L’onde de choc a été très importante et a renforcé les craintes de nombres entreprises cherchant alors par des clouds privés coûteux, à défaut de clouds souverains, à relocaliser et cloisonner, autant que faire se peut, leurs données stratégiques (4). Cela représente une formidable opportunité pour les fournisseurs de cloud souverain.
Le Health Data Hub, plateforme technologique interprofessionnelle en fournit une formidable illustration. Elle permet notamment le stockage et la mise à disposition de données de santé.

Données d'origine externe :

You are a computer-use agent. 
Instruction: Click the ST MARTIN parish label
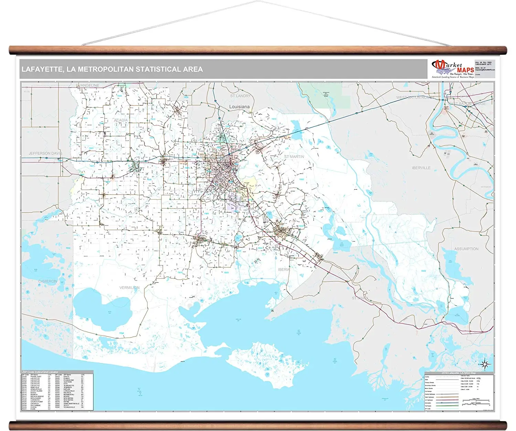click(294, 157)
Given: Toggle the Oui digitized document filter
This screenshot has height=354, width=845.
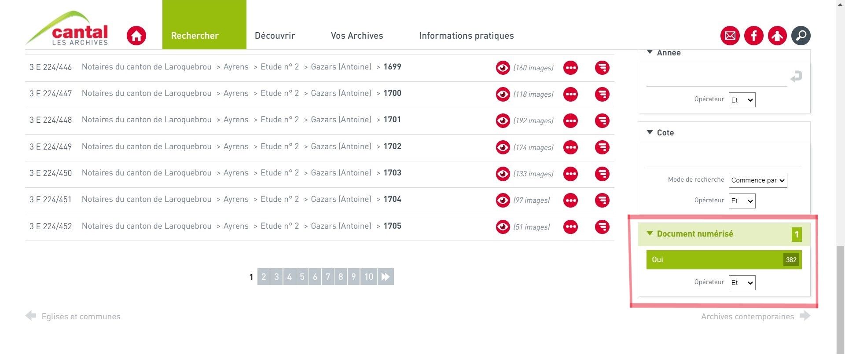Looking at the screenshot, I should point(724,259).
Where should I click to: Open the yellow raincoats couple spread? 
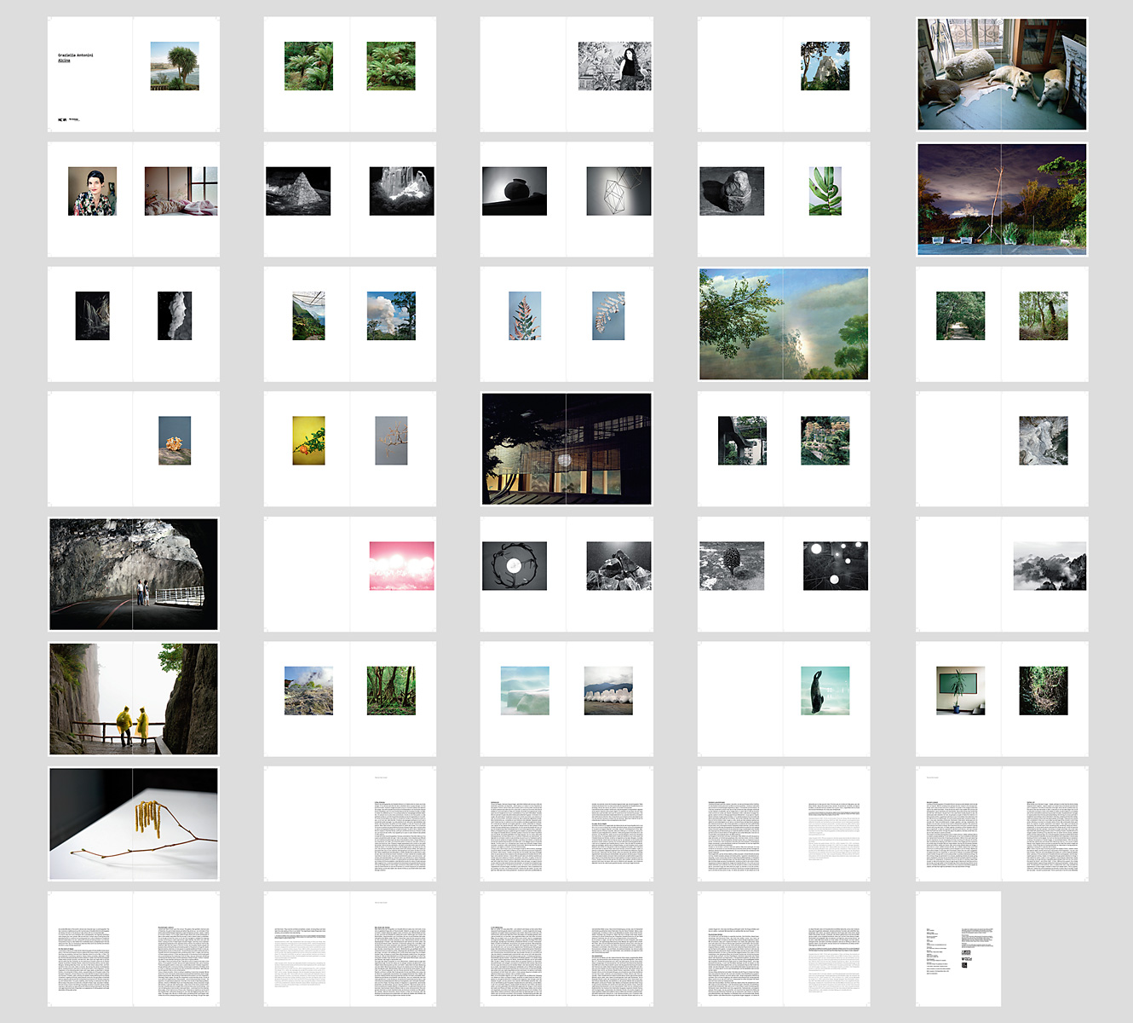point(134,699)
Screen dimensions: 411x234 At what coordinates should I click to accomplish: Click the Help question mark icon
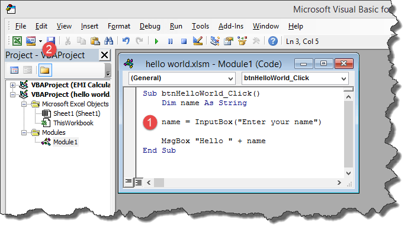(x=273, y=42)
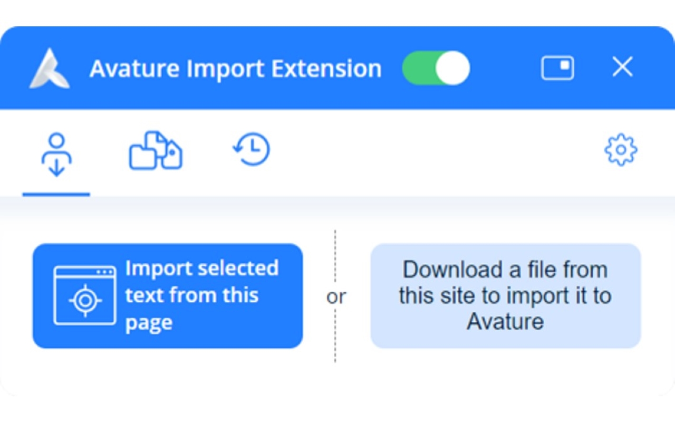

Dans le sillage de l’arrêt Schrems II, un arrêté publié au Journal officiel le 10 octobre 2020 a édicté qu’« aucun transfert de données à caractère personnel ne peut être réalisé en dehors de l’Union européenne » (5).
Suite à cet arrêté, Cédric O, Secrétaire d’État chargé de la Transition numérique et des Communications, a justement indiqué que le gouvernement avait pris la décision de rapatrier le Health Data Hub « vers une plateforme européenne » (6).

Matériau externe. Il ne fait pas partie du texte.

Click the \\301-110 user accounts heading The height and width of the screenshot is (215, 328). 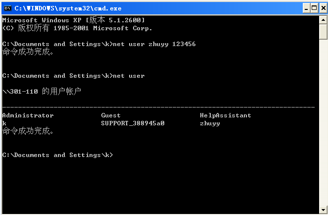point(42,92)
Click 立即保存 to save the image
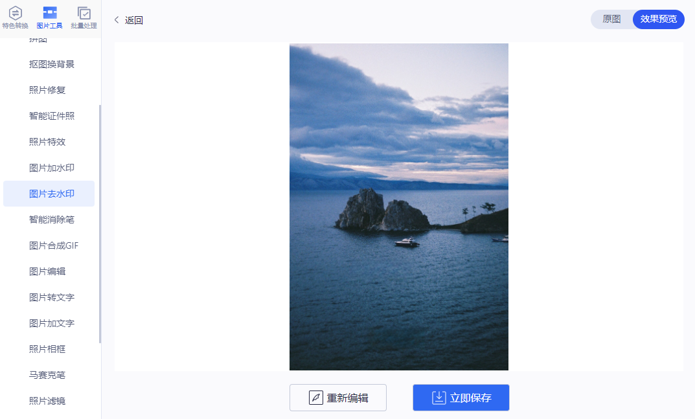The height and width of the screenshot is (419, 695). click(461, 398)
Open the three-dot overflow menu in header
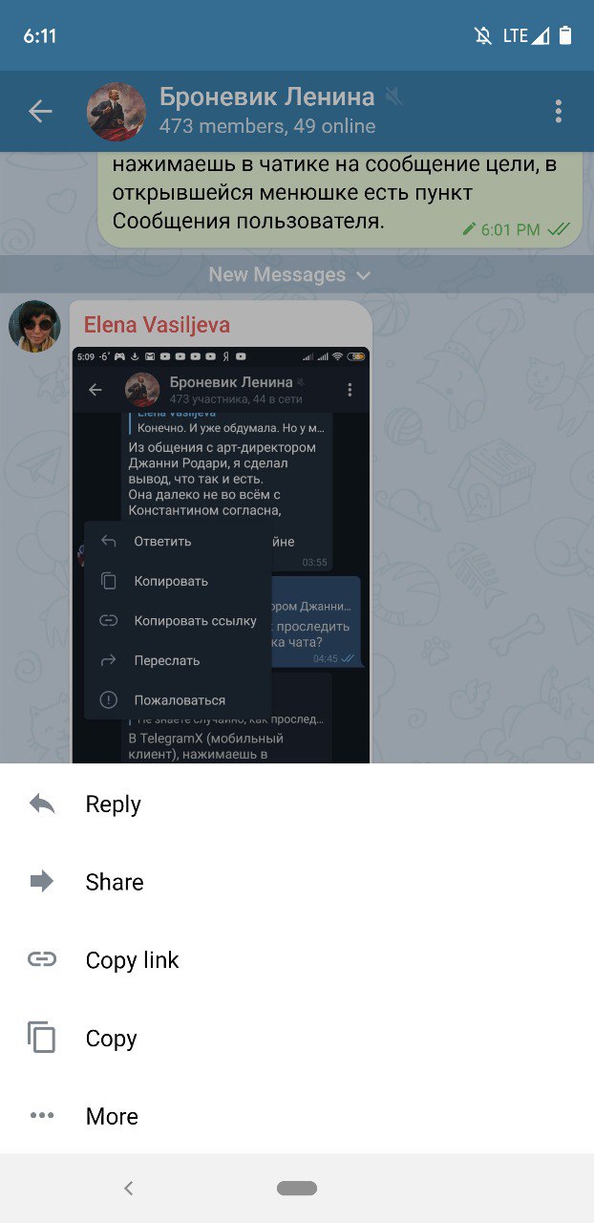 pyautogui.click(x=559, y=111)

Quelles sont les alternatives face aux GAFAMI ?
Le déploiement de Gaia-X, arrivant à point nommé pourrait donc largement bénéficier de l’onde de choc créée par l’arrêt Schrems II (7).
L’offre Gaia-X est très alléchante sur le papier au moment de son annonce officielle. Cependant, il semble en pratique bien compliqué de s’abstraire des leaders non européens du cloud. Gaia-X au demeurant ne leur ferme pas la porte dès lors qu’ils respecteraient les normes de confidentialité les plus strictes. On pense notamment à Microsoft et son offre cloud, Azure Stack, et Palantir, ayant dernièrement rejoint Gaia-X (8).

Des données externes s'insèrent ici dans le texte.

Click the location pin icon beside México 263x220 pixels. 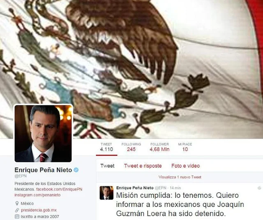17,204
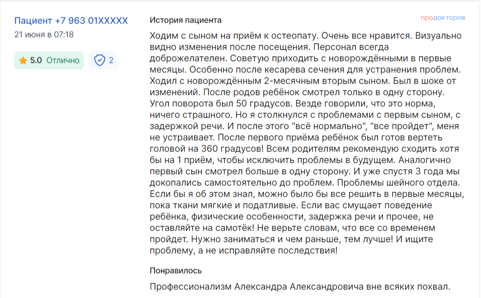This screenshot has width=481, height=298.
Task: Click the line beginning задержкой речи
Action: coord(304,126)
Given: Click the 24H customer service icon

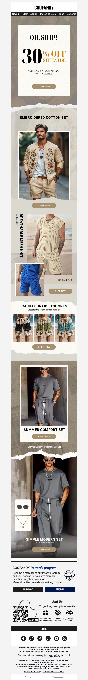Looking at the screenshot, I should [69, 613].
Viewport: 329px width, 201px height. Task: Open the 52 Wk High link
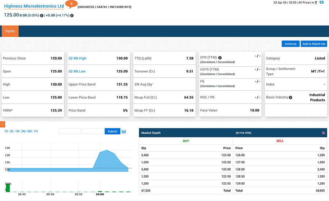[77, 58]
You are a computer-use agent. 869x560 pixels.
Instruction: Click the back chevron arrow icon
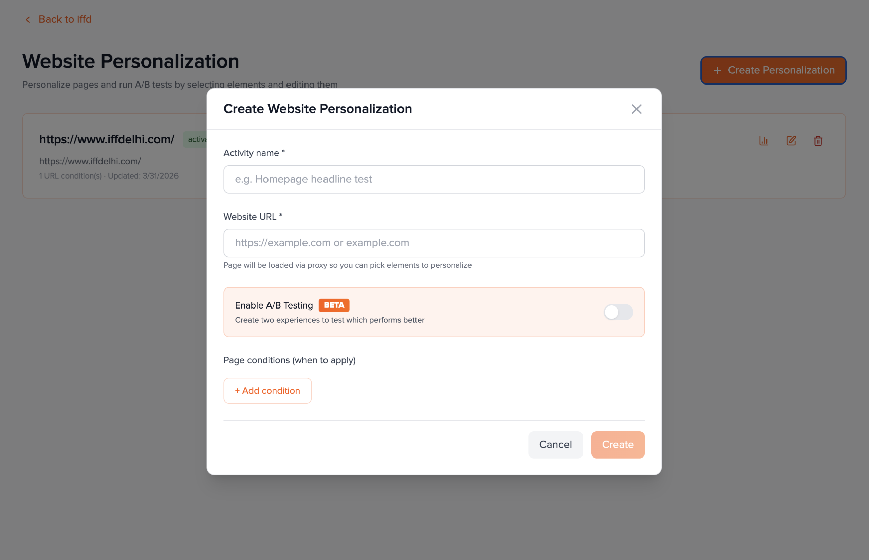point(28,20)
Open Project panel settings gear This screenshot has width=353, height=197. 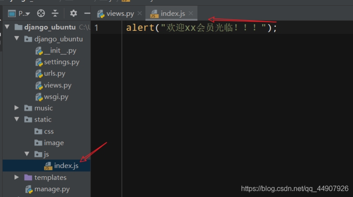pyautogui.click(x=73, y=13)
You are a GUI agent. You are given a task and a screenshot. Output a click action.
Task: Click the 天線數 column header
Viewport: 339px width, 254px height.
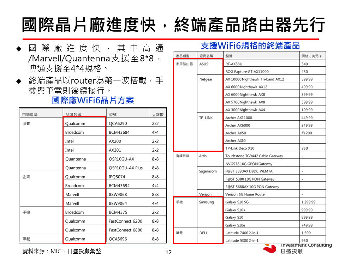click(x=157, y=115)
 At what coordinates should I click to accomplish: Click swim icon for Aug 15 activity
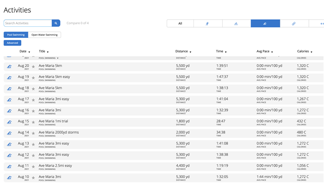pos(9,122)

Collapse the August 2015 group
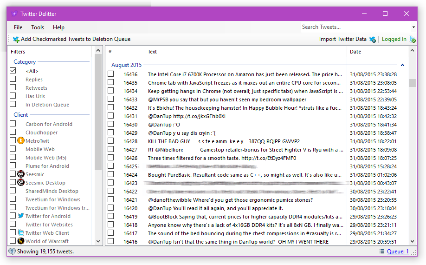pos(402,66)
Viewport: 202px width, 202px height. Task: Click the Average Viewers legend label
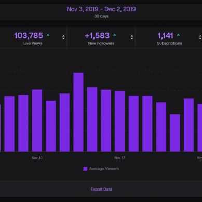coord(104,169)
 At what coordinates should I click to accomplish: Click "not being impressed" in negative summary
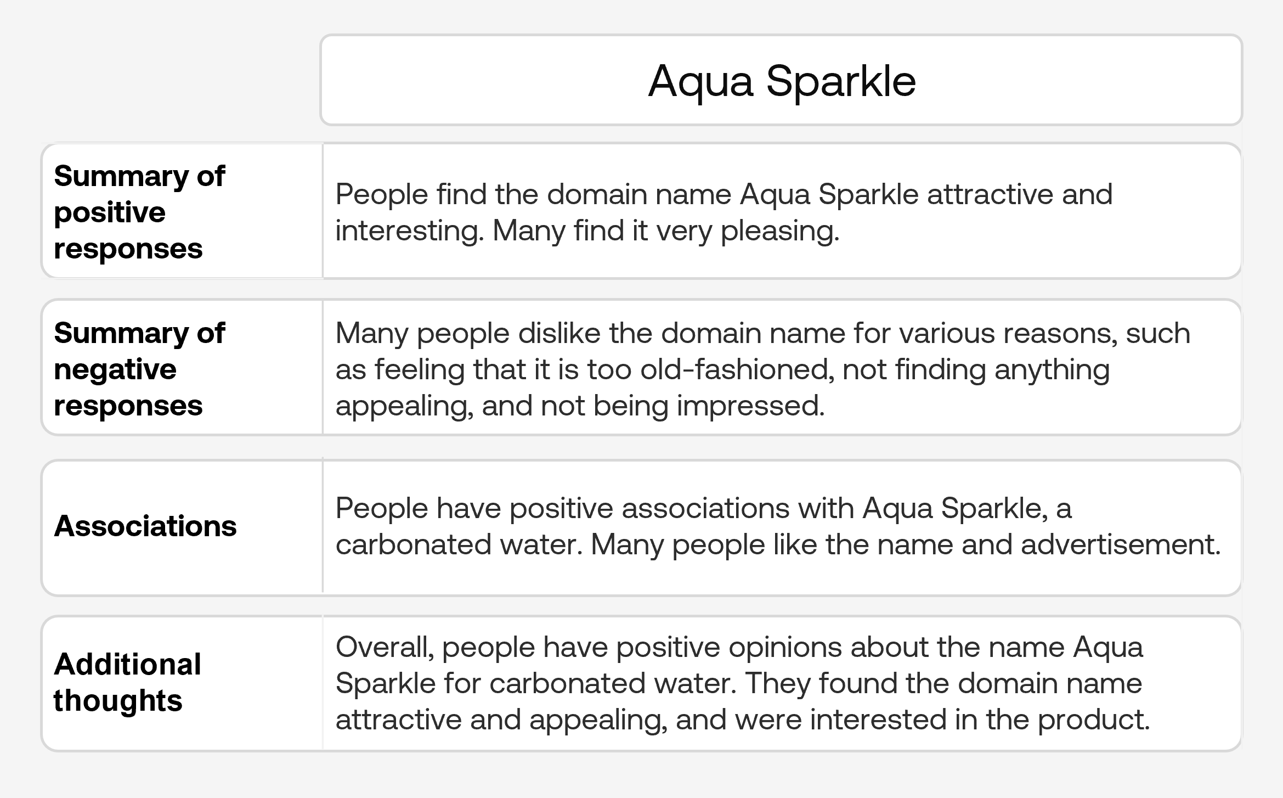pyautogui.click(x=682, y=406)
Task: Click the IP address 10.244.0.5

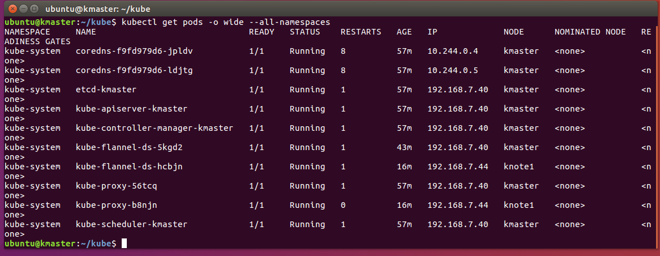Action: tap(453, 70)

Si l’heure du cloud souverain a véritablement sonnée, son succès repose sur la construction d’une réelle alternative aux GAFAMI. Le rapatriement en Europe du Health Data Hub d’ici deux ans en fournira autant la meilleure des réponses que la meilleure illustration de cette nouvelle tendance.
Éric Le Quellenec
Marine Lecomte
Lexing Informatique Conseil
Notes :
(1) Voir sur notre site, « Le Privacy Shield invalidé par la Cour de justice de l’Union européenne », publié le 17 juillet 2020.
(2) Recommandations du CEPD-Comité 01/2020 sur les mesures qui complètent les instruments de transfert destinés à garantir le respect du niveau de protection des données à caractère personnel de l’UE, adoptées le 10 novembre 2020 (version pour consultation publique).
(3) Conseil d’État, n° 385019, 30 décembre 2015.
(4) Éric Le Quellenec, « L’émergence d’un cloud souverain européen » , RLDI n° 173 d’août-septembre 2020.
(5) Arrêté du 9 octobre 2020 modifiant l’arrêté du 10 juillet 2020 prescrivant les mesures générales nécessaires pour faire face à l’épidémie de covid-19 dans les territoires sortis de l’état d’urgence sanitaire et dans ceux où il a été prorogé.
(6) Compte rendu analytique officiel des travaux parlementaires du 22 octobre 2020.
(7) Voir sur notre site, « Gaia-X : les lignes directrices du cloud souverain européen dévoilées », publié le 24 juin 2020.
(8) « US and Chinese tech giants welcomed into ‘EU sovereign’ cloud project », Euractiv, publié le 15 octobre 2020.